=== Data section ===
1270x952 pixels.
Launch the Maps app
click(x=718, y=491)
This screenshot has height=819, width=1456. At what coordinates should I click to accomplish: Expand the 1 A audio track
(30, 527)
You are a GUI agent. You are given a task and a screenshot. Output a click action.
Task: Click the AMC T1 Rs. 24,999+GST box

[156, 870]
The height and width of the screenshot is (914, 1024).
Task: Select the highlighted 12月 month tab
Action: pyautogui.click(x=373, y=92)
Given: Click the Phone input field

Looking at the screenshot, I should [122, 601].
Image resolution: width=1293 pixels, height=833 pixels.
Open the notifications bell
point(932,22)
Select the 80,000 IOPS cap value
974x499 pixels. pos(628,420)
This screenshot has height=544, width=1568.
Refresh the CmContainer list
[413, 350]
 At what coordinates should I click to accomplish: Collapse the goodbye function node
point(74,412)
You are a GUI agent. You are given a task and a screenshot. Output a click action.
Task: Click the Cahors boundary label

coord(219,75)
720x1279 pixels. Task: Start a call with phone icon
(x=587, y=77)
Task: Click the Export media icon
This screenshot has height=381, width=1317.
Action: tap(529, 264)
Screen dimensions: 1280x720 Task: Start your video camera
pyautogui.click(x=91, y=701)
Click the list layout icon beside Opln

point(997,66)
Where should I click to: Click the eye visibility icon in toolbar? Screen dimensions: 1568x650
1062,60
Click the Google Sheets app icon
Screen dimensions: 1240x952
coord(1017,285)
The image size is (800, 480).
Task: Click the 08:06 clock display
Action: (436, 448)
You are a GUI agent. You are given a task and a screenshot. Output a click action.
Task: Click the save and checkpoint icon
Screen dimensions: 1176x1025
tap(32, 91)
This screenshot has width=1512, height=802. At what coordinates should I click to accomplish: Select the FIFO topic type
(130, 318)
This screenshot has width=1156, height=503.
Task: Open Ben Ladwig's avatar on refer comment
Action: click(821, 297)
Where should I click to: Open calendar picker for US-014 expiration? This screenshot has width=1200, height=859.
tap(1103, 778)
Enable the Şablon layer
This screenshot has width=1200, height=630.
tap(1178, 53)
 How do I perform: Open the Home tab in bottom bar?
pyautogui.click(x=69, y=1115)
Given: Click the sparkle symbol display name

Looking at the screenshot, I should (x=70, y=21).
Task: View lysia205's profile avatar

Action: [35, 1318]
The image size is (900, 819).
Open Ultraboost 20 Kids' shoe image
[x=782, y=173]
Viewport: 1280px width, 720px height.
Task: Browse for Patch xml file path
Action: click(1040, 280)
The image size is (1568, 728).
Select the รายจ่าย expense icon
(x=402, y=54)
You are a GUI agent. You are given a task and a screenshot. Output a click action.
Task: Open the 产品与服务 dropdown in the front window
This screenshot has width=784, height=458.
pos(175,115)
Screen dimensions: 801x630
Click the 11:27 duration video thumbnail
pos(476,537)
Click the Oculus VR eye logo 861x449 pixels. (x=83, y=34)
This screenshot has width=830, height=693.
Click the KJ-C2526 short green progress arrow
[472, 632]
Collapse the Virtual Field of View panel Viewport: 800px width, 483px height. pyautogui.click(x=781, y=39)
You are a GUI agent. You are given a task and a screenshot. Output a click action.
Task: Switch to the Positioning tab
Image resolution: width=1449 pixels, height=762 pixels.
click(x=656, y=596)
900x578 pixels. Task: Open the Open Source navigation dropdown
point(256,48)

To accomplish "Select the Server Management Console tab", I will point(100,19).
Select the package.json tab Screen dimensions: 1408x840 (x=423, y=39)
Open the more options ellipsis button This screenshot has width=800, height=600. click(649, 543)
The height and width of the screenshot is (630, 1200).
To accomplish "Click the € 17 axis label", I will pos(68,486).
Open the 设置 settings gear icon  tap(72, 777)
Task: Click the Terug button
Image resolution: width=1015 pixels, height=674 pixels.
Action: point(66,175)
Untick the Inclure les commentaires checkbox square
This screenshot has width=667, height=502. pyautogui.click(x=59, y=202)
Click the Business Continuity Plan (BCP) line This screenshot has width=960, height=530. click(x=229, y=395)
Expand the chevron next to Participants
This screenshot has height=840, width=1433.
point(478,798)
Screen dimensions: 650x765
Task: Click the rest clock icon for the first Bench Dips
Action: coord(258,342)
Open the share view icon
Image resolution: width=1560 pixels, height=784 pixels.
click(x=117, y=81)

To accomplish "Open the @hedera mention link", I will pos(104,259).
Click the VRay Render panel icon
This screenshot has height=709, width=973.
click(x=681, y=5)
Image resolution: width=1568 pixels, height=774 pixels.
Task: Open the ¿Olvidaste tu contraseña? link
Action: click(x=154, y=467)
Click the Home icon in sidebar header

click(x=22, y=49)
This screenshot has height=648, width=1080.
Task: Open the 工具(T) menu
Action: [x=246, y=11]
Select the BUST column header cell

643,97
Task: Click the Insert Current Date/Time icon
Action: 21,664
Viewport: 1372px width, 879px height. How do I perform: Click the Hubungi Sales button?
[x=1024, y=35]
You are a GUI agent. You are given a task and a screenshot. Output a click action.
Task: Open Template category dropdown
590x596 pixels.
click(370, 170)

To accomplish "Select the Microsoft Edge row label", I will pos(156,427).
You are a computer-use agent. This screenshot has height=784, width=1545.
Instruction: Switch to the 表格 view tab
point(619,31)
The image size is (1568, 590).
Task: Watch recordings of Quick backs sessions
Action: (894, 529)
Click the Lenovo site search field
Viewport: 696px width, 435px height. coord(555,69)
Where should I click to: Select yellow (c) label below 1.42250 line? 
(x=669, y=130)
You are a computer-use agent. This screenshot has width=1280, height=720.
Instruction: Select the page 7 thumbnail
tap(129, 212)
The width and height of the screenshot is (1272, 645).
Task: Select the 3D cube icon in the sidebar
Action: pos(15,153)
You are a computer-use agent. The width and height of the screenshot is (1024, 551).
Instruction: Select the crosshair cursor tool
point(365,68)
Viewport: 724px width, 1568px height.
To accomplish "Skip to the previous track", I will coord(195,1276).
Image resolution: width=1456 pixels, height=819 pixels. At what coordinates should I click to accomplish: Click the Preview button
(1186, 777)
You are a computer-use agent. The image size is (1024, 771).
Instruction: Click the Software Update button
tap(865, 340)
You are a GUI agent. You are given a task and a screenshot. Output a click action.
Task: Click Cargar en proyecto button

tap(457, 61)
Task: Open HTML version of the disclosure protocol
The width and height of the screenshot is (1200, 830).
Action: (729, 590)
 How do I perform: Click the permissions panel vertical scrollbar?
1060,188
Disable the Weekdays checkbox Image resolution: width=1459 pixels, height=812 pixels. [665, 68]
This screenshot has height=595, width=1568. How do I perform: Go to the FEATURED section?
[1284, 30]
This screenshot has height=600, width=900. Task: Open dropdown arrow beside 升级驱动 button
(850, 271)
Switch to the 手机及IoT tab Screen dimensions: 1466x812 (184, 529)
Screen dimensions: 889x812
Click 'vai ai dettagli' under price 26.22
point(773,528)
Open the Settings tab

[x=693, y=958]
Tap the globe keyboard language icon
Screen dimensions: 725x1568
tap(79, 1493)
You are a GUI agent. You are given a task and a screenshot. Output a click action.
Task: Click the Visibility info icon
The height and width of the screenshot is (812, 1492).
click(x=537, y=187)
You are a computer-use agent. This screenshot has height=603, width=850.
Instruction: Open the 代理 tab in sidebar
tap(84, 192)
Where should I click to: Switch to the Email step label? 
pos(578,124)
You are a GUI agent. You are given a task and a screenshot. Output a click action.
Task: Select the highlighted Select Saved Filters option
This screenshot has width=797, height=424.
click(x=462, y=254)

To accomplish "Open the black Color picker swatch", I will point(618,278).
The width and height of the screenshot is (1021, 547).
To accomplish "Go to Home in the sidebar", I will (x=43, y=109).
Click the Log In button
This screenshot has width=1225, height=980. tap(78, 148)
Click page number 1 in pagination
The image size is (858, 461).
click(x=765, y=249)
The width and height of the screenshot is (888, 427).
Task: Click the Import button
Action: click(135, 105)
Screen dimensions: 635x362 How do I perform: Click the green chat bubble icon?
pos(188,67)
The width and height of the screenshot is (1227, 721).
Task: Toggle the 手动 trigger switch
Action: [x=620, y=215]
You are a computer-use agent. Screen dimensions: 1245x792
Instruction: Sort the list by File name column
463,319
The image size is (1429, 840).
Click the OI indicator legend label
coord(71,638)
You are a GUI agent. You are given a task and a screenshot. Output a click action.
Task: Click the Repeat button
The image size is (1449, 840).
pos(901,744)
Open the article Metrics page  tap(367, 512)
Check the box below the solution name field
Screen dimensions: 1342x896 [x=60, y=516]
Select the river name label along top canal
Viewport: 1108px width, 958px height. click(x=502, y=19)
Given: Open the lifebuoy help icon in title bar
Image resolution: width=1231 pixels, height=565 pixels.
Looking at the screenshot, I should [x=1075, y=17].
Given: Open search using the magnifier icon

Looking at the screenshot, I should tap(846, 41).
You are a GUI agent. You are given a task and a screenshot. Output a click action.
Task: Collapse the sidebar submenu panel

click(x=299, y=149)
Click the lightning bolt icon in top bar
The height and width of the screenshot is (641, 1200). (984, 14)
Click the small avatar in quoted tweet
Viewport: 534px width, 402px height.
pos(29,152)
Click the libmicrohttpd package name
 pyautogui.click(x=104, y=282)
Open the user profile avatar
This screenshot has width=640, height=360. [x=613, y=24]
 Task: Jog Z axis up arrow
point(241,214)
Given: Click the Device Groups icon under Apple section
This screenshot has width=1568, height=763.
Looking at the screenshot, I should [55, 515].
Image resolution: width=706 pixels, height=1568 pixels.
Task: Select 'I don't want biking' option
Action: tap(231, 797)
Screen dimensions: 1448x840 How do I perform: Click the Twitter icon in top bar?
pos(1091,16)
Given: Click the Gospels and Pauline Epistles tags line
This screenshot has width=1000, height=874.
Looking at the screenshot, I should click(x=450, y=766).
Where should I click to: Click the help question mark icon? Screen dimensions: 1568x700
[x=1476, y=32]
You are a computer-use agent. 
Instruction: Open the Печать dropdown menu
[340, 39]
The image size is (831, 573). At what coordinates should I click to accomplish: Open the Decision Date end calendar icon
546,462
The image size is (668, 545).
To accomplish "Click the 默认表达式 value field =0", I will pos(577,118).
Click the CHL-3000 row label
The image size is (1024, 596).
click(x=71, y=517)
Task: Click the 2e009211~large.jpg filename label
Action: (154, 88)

=== Task objective ===
Could you reproduce the entries verbatim, starting with the line containing "Click the Google Sheets app icon" and continuing through the line containing "tap(32, 91)", and give only those lines?

=== Answer to the task ===
Click the Google Sheets app icon
Screen dimensions: 1240x952
coord(1017,285)
The image size is (800, 480).
Task: Click the 08:06 clock display
Action: (436, 448)
You are a GUI agent. You are given a task and a screenshot. Output a click action.
Task: Click the save and checkpoint icon
Screen dimensions: 1176x1025
tap(32, 91)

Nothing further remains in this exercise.